Segment Start: Material shown

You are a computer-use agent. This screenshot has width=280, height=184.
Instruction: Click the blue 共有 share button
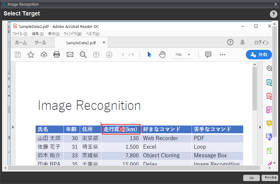(259, 55)
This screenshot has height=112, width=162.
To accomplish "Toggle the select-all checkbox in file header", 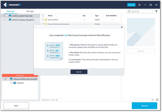I will 43,15.
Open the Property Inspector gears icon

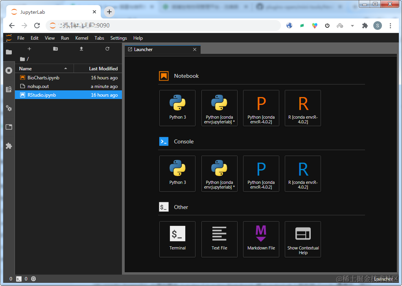[9, 108]
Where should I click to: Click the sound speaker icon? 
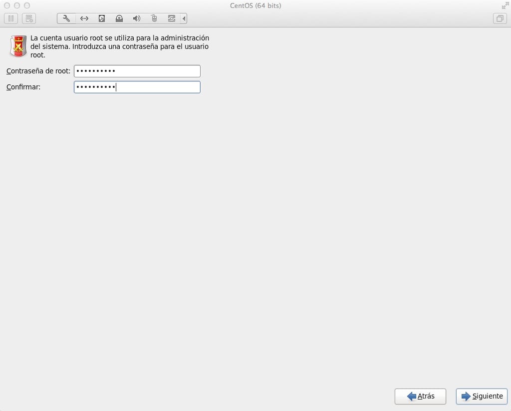pyautogui.click(x=137, y=18)
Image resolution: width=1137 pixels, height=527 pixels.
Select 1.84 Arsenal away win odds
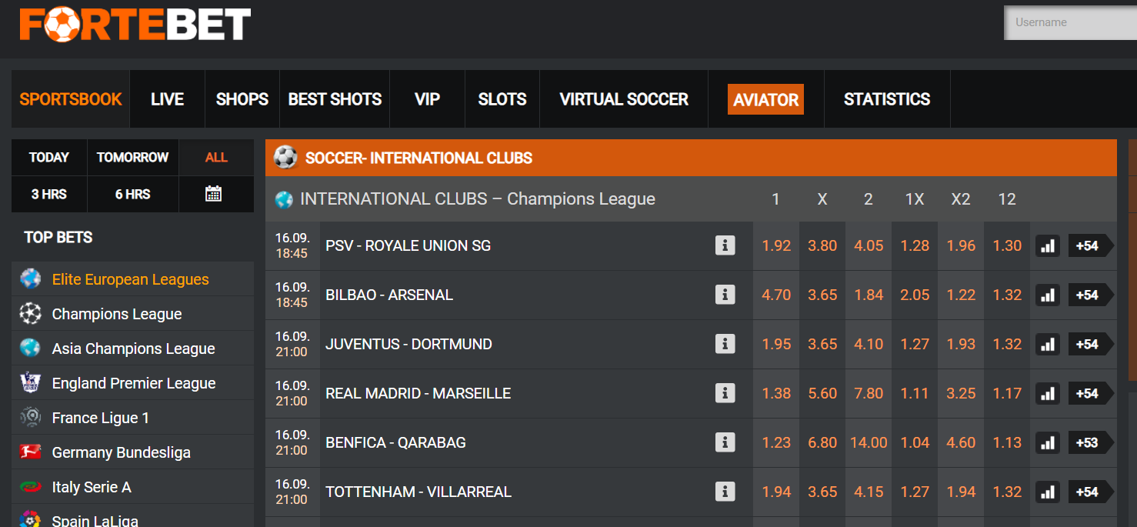pyautogui.click(x=869, y=295)
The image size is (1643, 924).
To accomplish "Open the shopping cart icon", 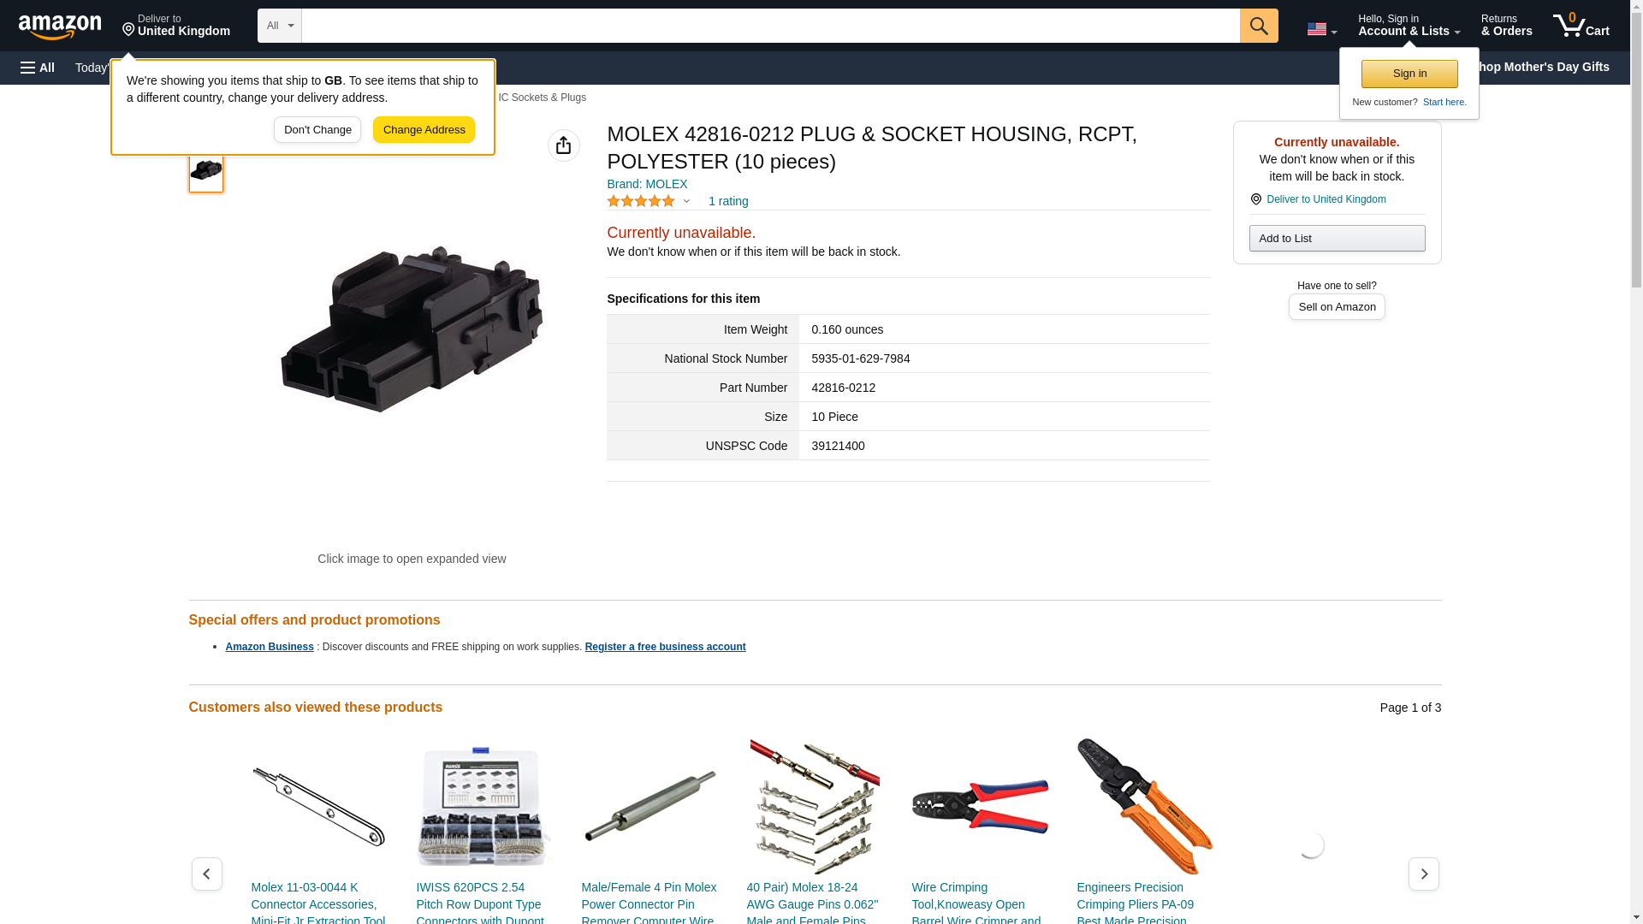I will coord(1581,26).
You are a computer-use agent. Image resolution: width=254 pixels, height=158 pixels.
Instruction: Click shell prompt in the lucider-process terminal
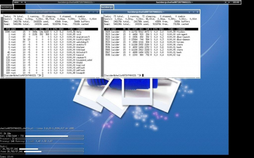[122, 76]
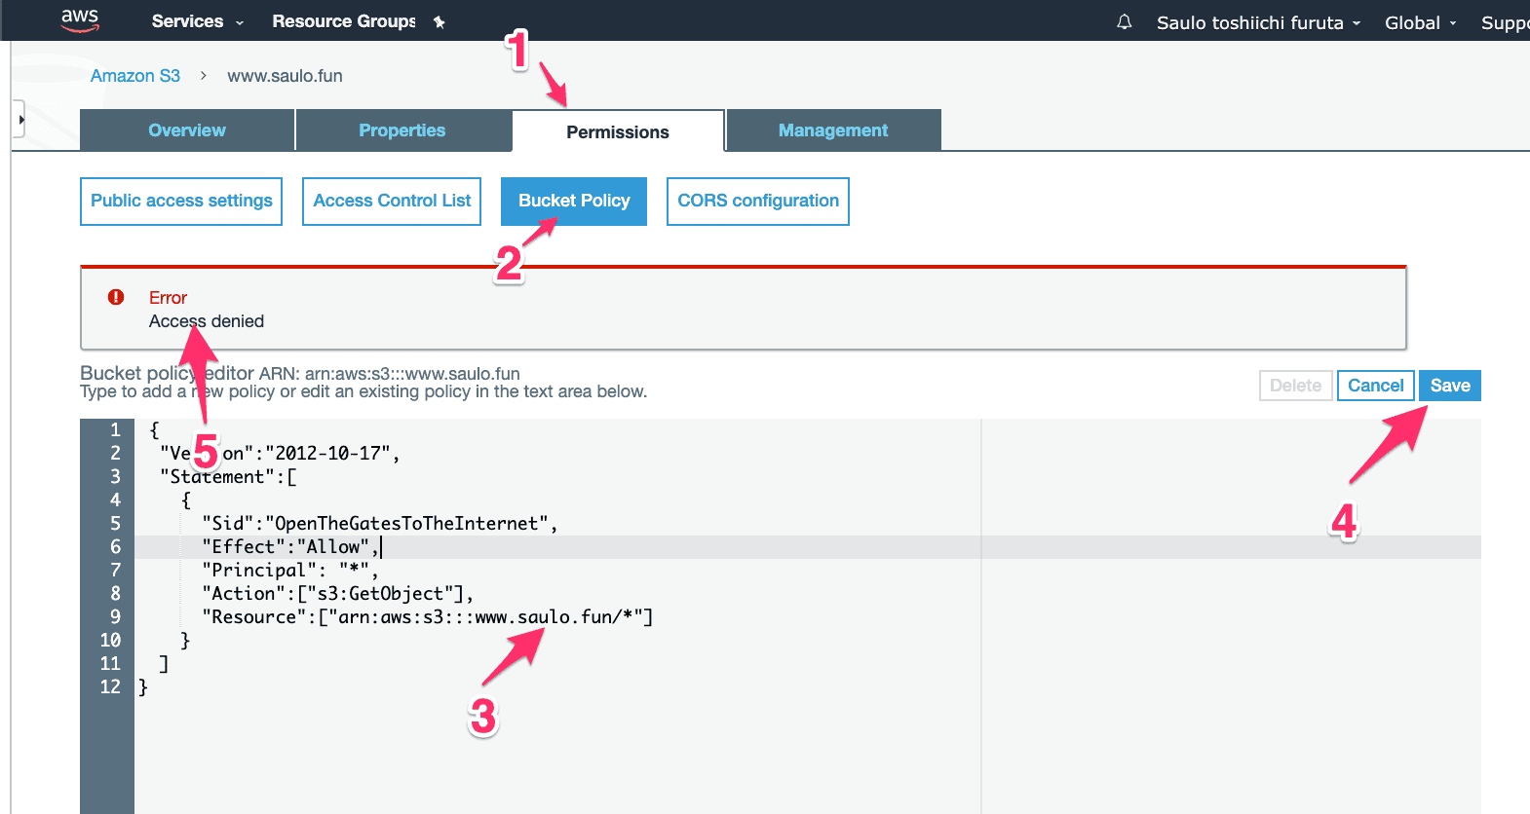
Task: Expand the Global region dropdown
Action: tap(1420, 22)

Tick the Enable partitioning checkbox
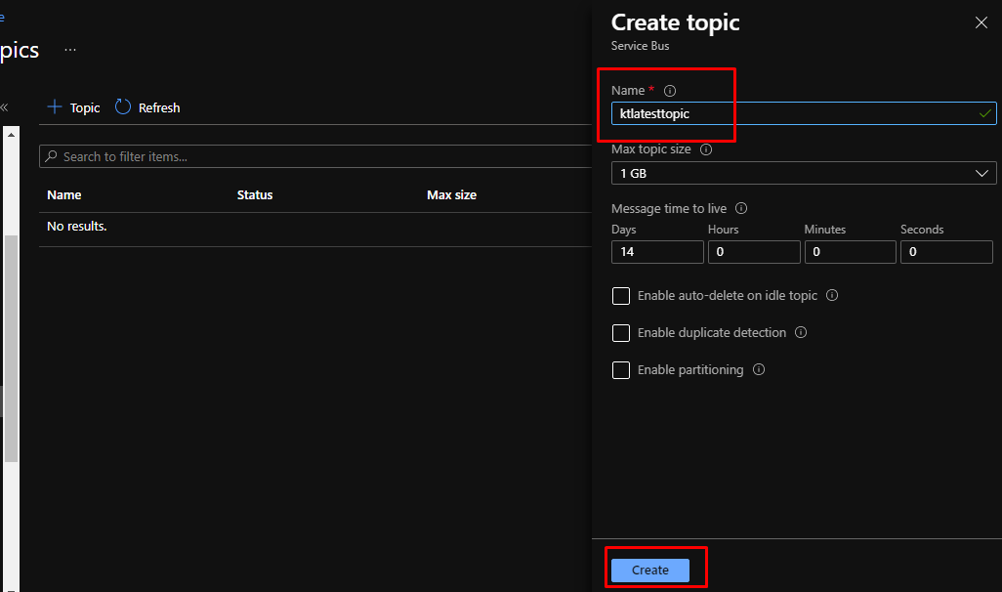[621, 370]
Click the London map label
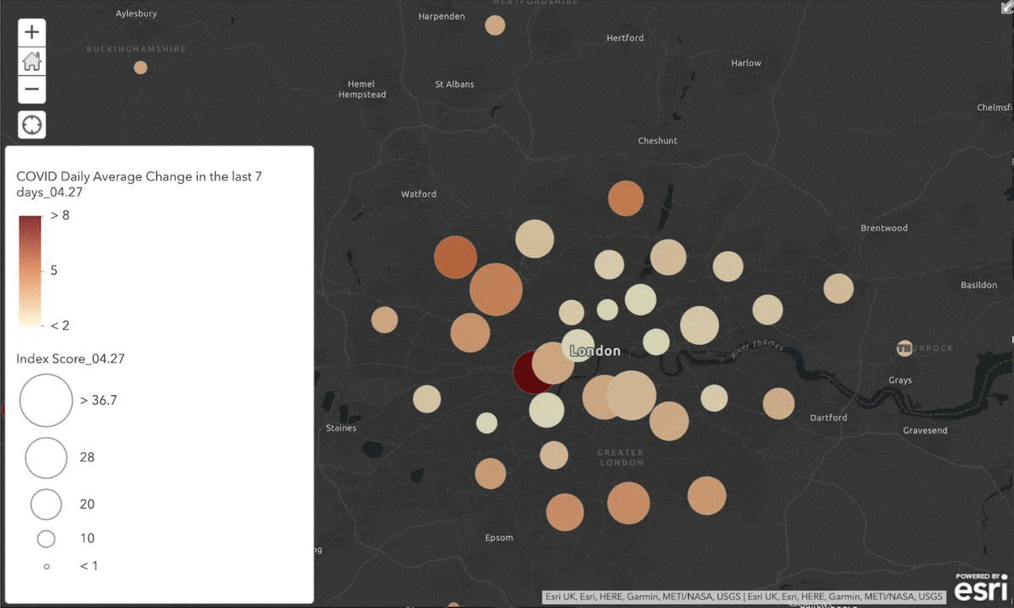 point(595,350)
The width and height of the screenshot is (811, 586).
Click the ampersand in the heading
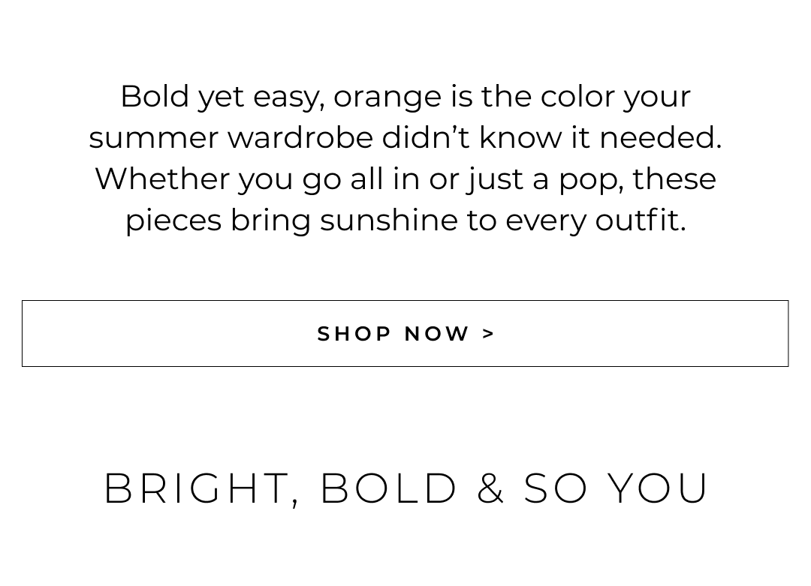(x=490, y=488)
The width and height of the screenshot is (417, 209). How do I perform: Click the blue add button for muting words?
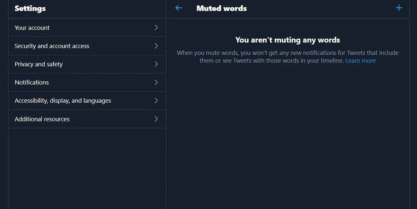coord(399,8)
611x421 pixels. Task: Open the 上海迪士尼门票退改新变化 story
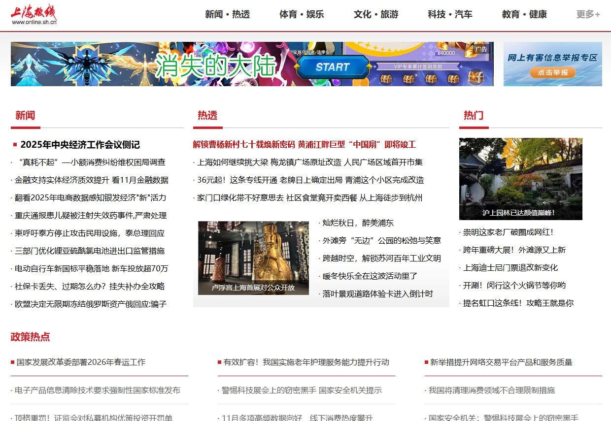pyautogui.click(x=510, y=267)
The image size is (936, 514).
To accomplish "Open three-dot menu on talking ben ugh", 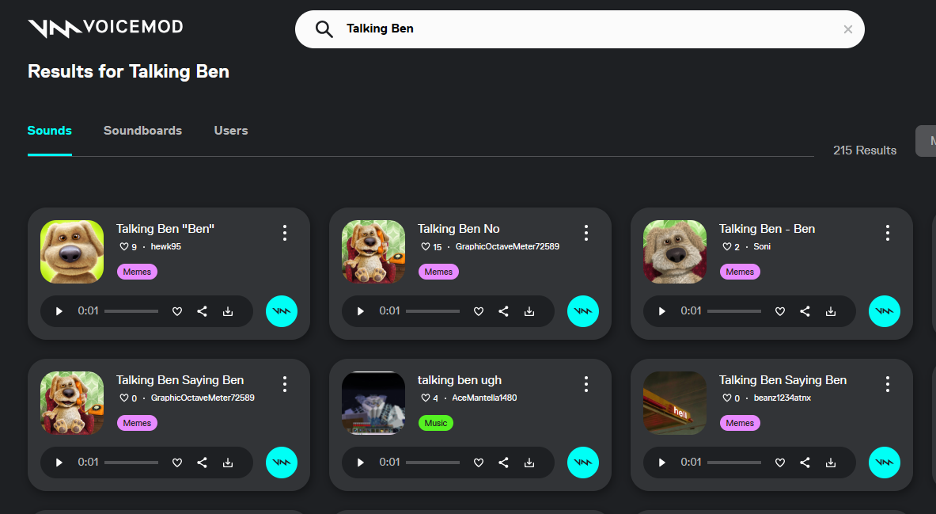I will (x=586, y=384).
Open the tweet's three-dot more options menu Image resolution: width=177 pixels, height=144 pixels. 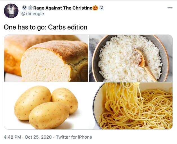tap(170, 8)
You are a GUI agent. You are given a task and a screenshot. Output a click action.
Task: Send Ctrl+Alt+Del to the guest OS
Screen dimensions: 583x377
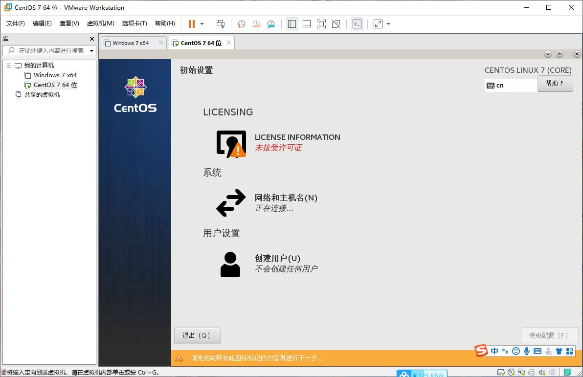(220, 23)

Segment End: Material shown

* **What you will do**
Copy out each line of the entries that holds "size".

* **Result of this exercise**
The image size is (1643, 924).
The image size is (936, 514).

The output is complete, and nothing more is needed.